Lapatilla

La última vez que un presidente de Venezuela pisó el territorio de India en una visita de Estado fue en 2005, cuando el fallecido Hugo Chávez voló a Nueva Delhi en la primera visita oficial de este tipo en la historia.
Por: CNN
Nicolás Maduro, desde que sucedió a Chávez tras su muerte en 2013 hasta que fue capturado y trasladado a Nueva York por Fuerzas Especiales de EE.UU. en enero de 2026, no visitó India en carácter oficial durante su extenso régimen (aunque sí visitó el país).
Pero ahora, y en apenas cincos meses de tomar el poder, Delcy Rodríguez decidió volar 14.000 kilómetros para reunirse con el primer ministro indio Narendra Modi y otras figuras relevantes en una visita de Estado de cinco días a Nueva Delhi y Mumbai que concluyó el domingo.
¿Por qué, de repente, la relación entre Venezuela e India es tan importante como para acaparar la agenda de Rodríguez?
Rodríguez, quien desde la caída de Maduro ha dado un giro de 180 grados en la política exterior del chavismo —que ahora se muestra en sintonía casi total con Estados Unidos tras 25 años de haberse configurado como uno de sus rivales regionales más importantes—, ni siquiera fue quien anunció el viaje a India en un principio.
Marco Rubio, secretario de Estado de EE.UU., reveló la visita de Rodríguez a Nueva Delhi el 22 de mayo, días antes de que los gobiernos de Venezuela e India anunciaran el encuentro.
Cuando Rodríguez finalmente arribó el miércoles a Nueva Delih, dijo que “en este país valeroso, espiritual y gran potencia económica, cumpliremos una fructífera agenda de trabajo orientada a fortalecer áreas de cooperación en beneficio de nuestro pueblo; avanzando en el camino de la complementariedad y el desarrollo compartido entre nuestras naciones”.

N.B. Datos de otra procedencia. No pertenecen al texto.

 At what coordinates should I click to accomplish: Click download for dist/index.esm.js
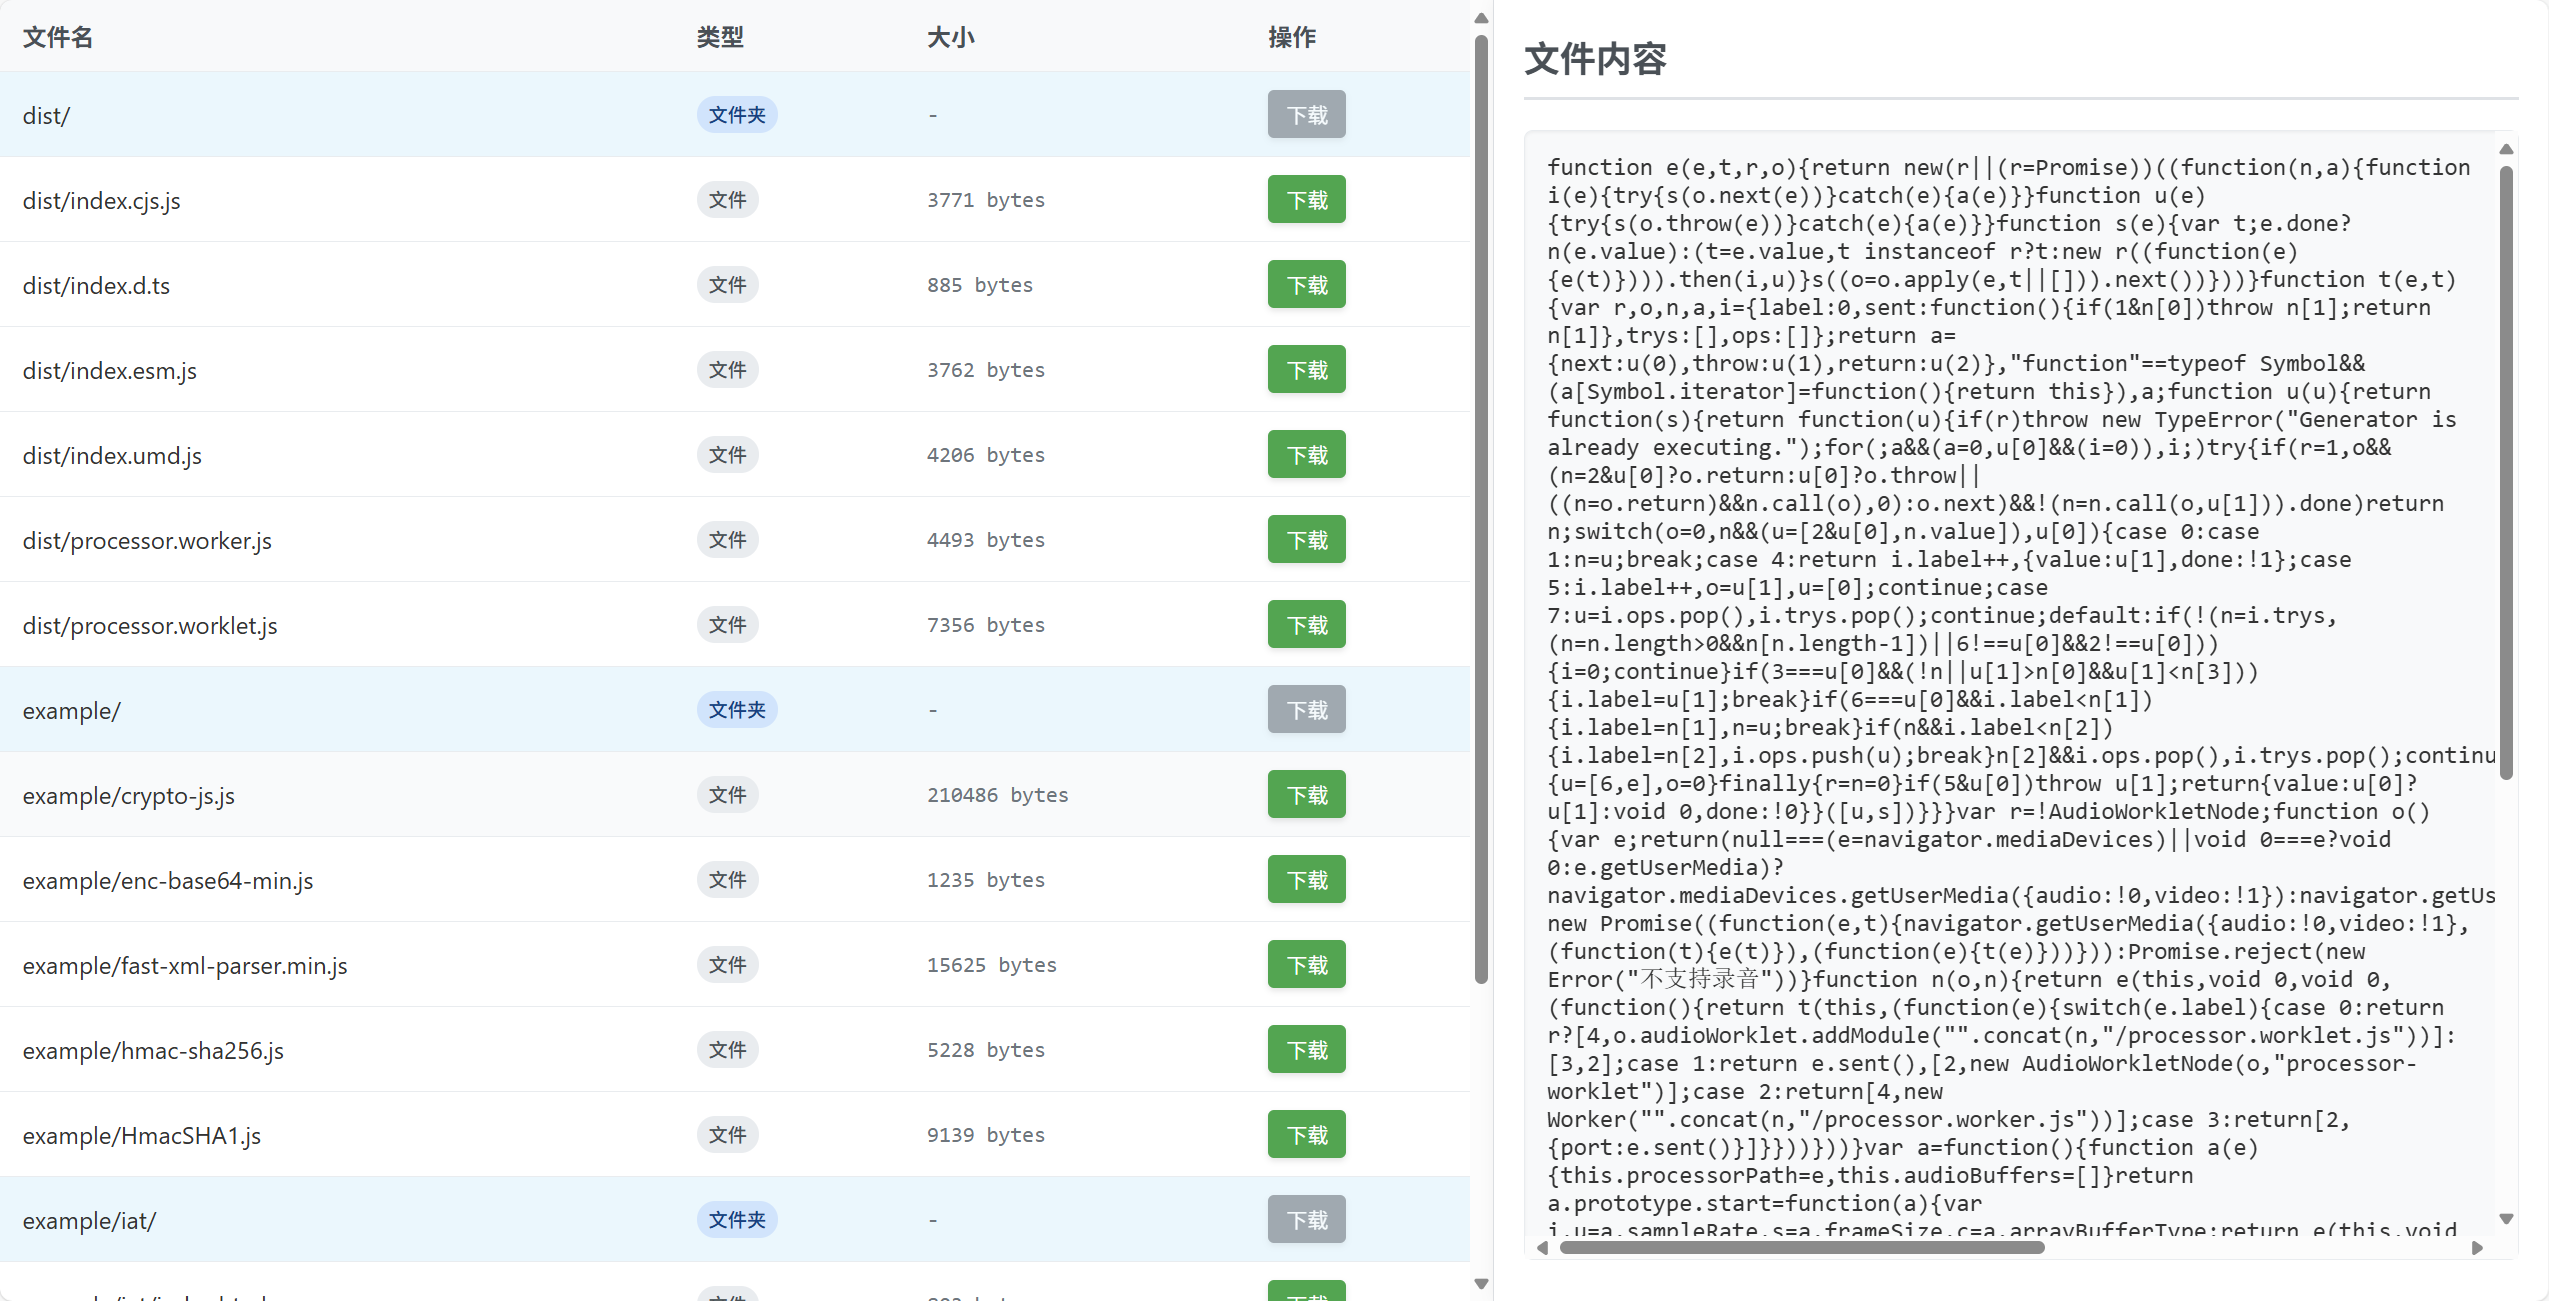click(1306, 370)
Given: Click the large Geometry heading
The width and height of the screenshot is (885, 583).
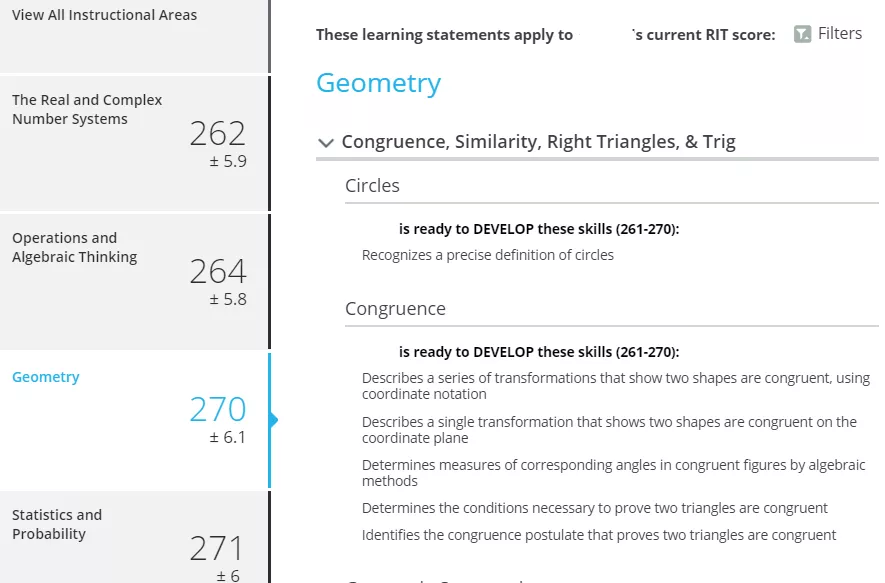Looking at the screenshot, I should pyautogui.click(x=378, y=84).
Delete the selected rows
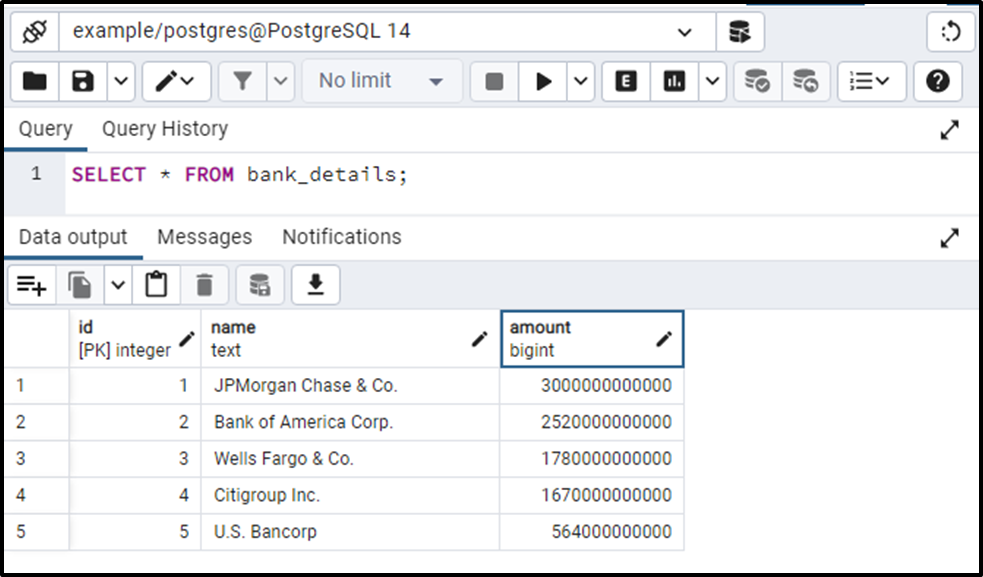 coord(205,284)
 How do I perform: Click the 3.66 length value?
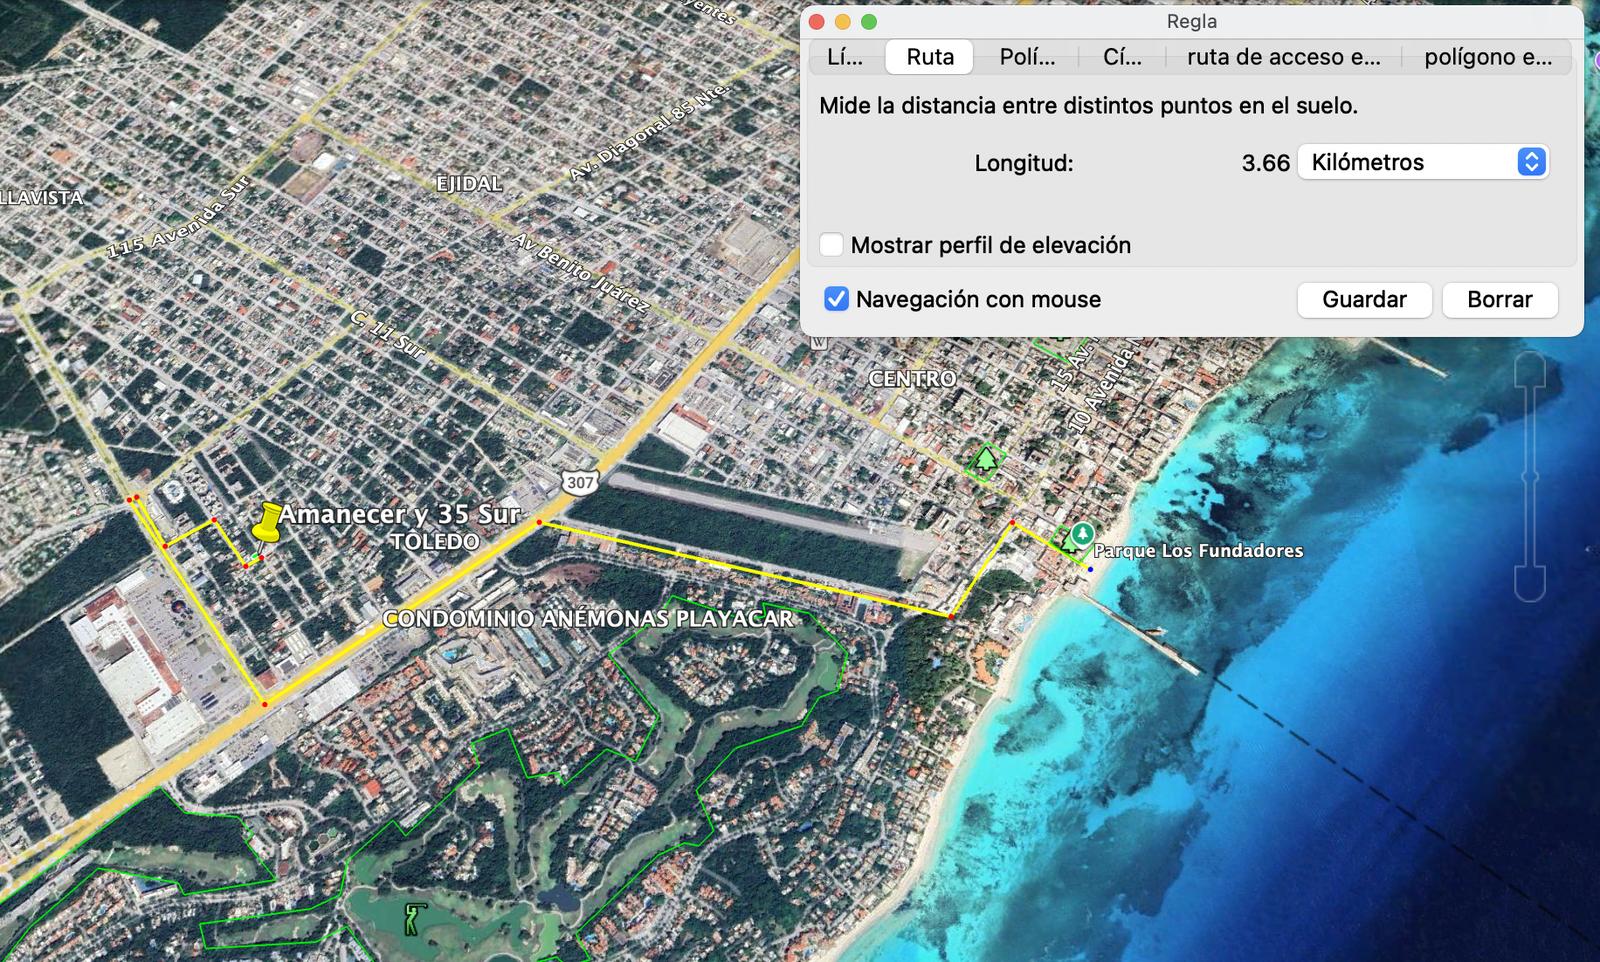click(1265, 163)
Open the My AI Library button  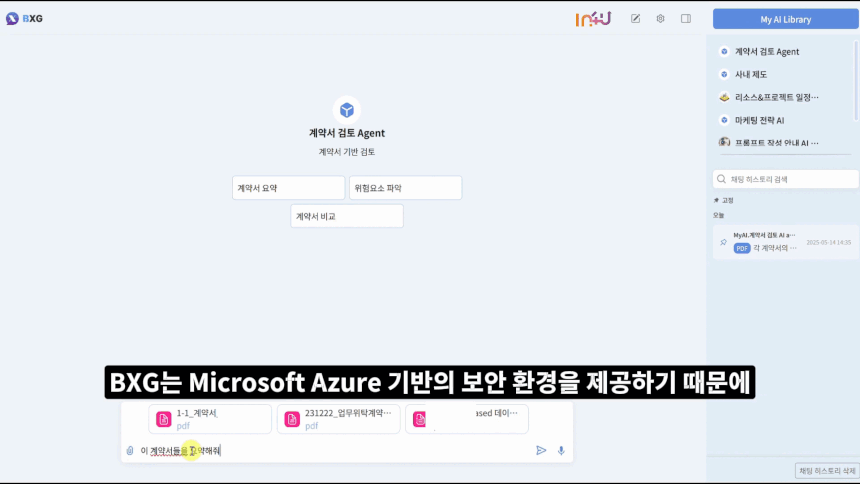785,19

En el centro, como suele pasar con Venezuela, se encuentra la cuestión energética: desde que Caracas abrió el mercado petrolero, modificando incluso su Ley de Hidrocarburos y permitiendo la expansión de operaciones estadounidenses, las exportaciones no han parado de crecer e India se ha convertido en el segundo mayor comprador, solo detrás de EE.UU., según Reuters.
India importa actualmente el 90 % del petróleo que consume, y es uno de los pocos países que cuentan con la posibilidad de refinar el crudo venezolano, el cual es extremadamente pesado (aunque también produce cantidades limitadas de petróleo liviano y mediano) y más difícil de refinar que el obtenido en otras regiones como Medio Oriente.
De hecho, el gigante indio Reliance Industries, operador de uno de los complejos de refinamiento más grandes del mundo, dijo en enero, apenas cinco días después de la captura de Maduro, que estaba considerando comprar petróleo venezolano si el mercado se abría tras la caída del gobierno.
Reliance Industries había dejado de comprar crudo venezolano en 2025 debido a las tarifas de EE.UU., y volvió a comprar en el país tras los eventos de enero y especialmente luego del bloqueo al estrecho de Hormuz por la guerra de Irán, que ha obligado a muchos países a diversificar proveedores.